▸ Teks Bacaan:
::::::::::
BBM Naik, Pendapatan Sopir Angkot Menurun

Editing by - Amiz

Sumber -  Rencana pemerintah pusat menaikan harga bahan bakar minyak (BBM) bersubsidi, dikhawatirkan oleh sejumlah sopir angkotan kota dan pedesaan di Kabupaten Cirebon. Kenaikan BBM dapat membuat jumlah penumpang menurun.

Meski tarif ongkos dinaikan, tetap tidak akan membantu jika jumlah penumpang menurun hingga. Pemerintah berencana menaikan harga BBM hingga Rp 3.000 per liter. Kondisi saat ini, para penumpang lebih banyak menggunakann kendaraan sendiri (sepeda motor), terlebih nantinya ada kenaikan harga BBM bersubsidi.

"Ya memang kalau naiknya sampai Rp 9.500, ada kemungkinan ongkos naik Rp 1.000, jadi Rp 4.000," ungkap Mais (37), pengemudi angkot jurusan Sumber - Gunung Sari, saat ditemuai di Pertigaan Sumber, Kamis (30/10).

Kenaikan BBM ini telah dipastikan oleh Menteri Keuangan Bambang Permadi Soemantri Brodjonegoro. Kenaikan akan terjadi sebelum 1 Januari 2015. Bahkan dipertegas pada awal November harga BBM akan berganti dari Rp6.500 menjadi Rp9.500 untuk premium.

Menurut Mais, masyarakat tidak bisa berbuat banyak dengan rencana kenaikan tersebut. Namun dia berharap ada langkah antisipasi dari pemerintah. Pasalnya kenaikan BBM dapat memicu kenaikan kebutuhan pokok termasuk transportasi.

Dia mengatakan kenaikan BBM ini membuat para penumpang beralih menggunakan kendaraan pribadi. Mereka mulai memikirkan kredit kendaraan bermotor. Kondisi ini, ujar dia, kerap terjadi setiap pemerintah menaikan BBM.

"Sebelumnya juga begitu, penumpang dari sepi jadi tambah sepi. Kalaupun ongkos naik, setoran juga naik. Penumpang enggak ada, mereka lebih memilih kredit motor untuk aktifitanya," ujarnya.
::::::::::
▸ Data yang Diberikan:
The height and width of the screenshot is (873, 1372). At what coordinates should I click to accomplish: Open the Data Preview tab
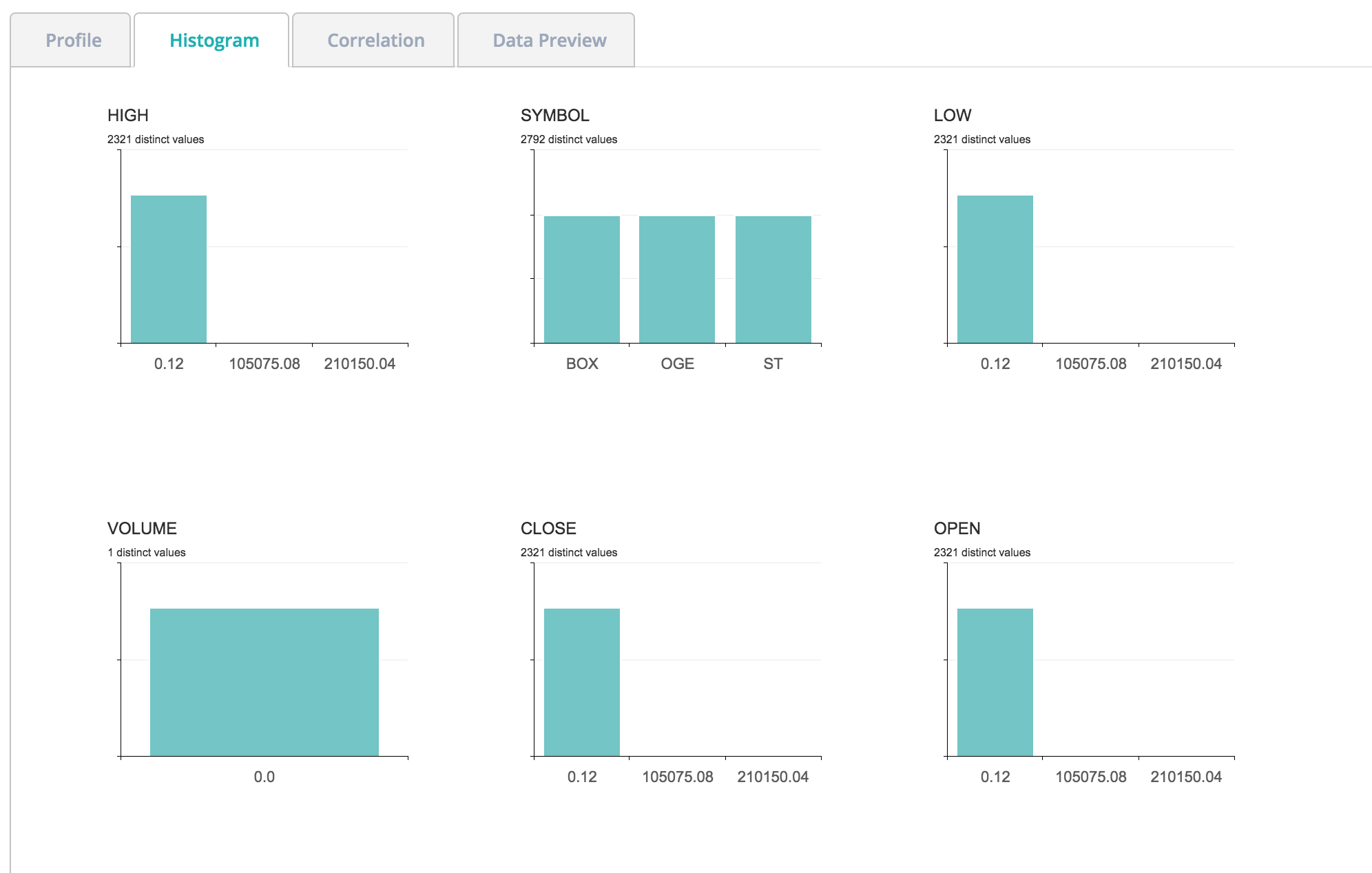(549, 41)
::::::::::
▸ Kumpulan Latihan:
(A) Dalam teks bacaan tentang kenaikan BBM, berapa harga premium sebelum dan sesudah perubahan pada awal November?
(B) Lanjutkan teks bacaan tentang kenaikan BBM dan pendapatan sopir angkot mulai dari kalimat terakhirnya.
Baris-baris tersebut merupakan bahan yang terpisah dari teks bacaan.

▸ Kunci Jawaban:
(A) Harganya berganti dari Rp6.500 menjadi Rp9.500.

(B)
Saat ini, menurut Mais, dari tarif ongkos Rp 3.000, dia rata-rata mendapat pemasukan bersih Rp 50.000. "Itu sudah dipotong setoran Rp 80.000," ucap dia.

Hal senada diungkapkan sopir Angkutan Perdesaan (Angdes) Sumber-Kramat, Alwi (42). Menurutnya kenaikan BBM membuat aktivitas transportasi di daerah lesu. Padahal sejak dimudahkannya masyarakat memiliki kendaraan pribadi dengan cara kredit, jasa angkot dan angdes tidak lagi menjadi yang utama.

Ladang bagi para sopir kini, ujar dia, hanya pada penumpang sekolah. "Kami ramenya hanya pas berangkat sekolah sama bubaran sekolah. Sisanya ya begini. Tapi sekarang juga kan banyak anak sekolah yang sudah menggunakan motor sendiri. Parkirannya saja tambah penuh," kata dia.

Lebih jauh diungkapkan Alwi, jika kenaikan itu benar, pemerintah harus mengantisipasi lesunya jasa transportasi. Termasuk tarif ongkos yang kini harus mengacu dari Dinas Perhubungan.

"Ya kalau sopir kan sama juga masyarakat bawah, harus juga diberi solusi. Misalnya melalui Dishub, bagaimana menetapkan tarif yang tepat. Jangan seperti saat ini, tarif ditetapkan Rp 3.000 tapi tetap banyak yang bayar cuma Rp 2.000, bahkan Rp 1.500. Susah juga," kata dia.
Selain para sopir angkot, keluhan kenaikan listrik diungkapkan para tukang ojeg. Sairin (53) mengaku sudah memiliki perkiraan jika kenaikan terjadi. Sebagai penyesuaian, dia berencana menaikan ongkos hingga Rp 2.000.

Kenaikan itu untuk mengantisipasi turunnya jumlah penumpang. Mengingat ojeg di Kabupaten Cirebon bukan jasa transportasi utama.

"Penumpang ojeg bukan penumpang rutin, sesekali, kalau memang butuhnya cepet. Kalau naik pasti yang naik ojeg sedikit, makanya dinaikin ongkosnya dari Rp 4.000 jadi Rp 5.000 atau Rp 6.000," ujarnya. (Enon/CNC)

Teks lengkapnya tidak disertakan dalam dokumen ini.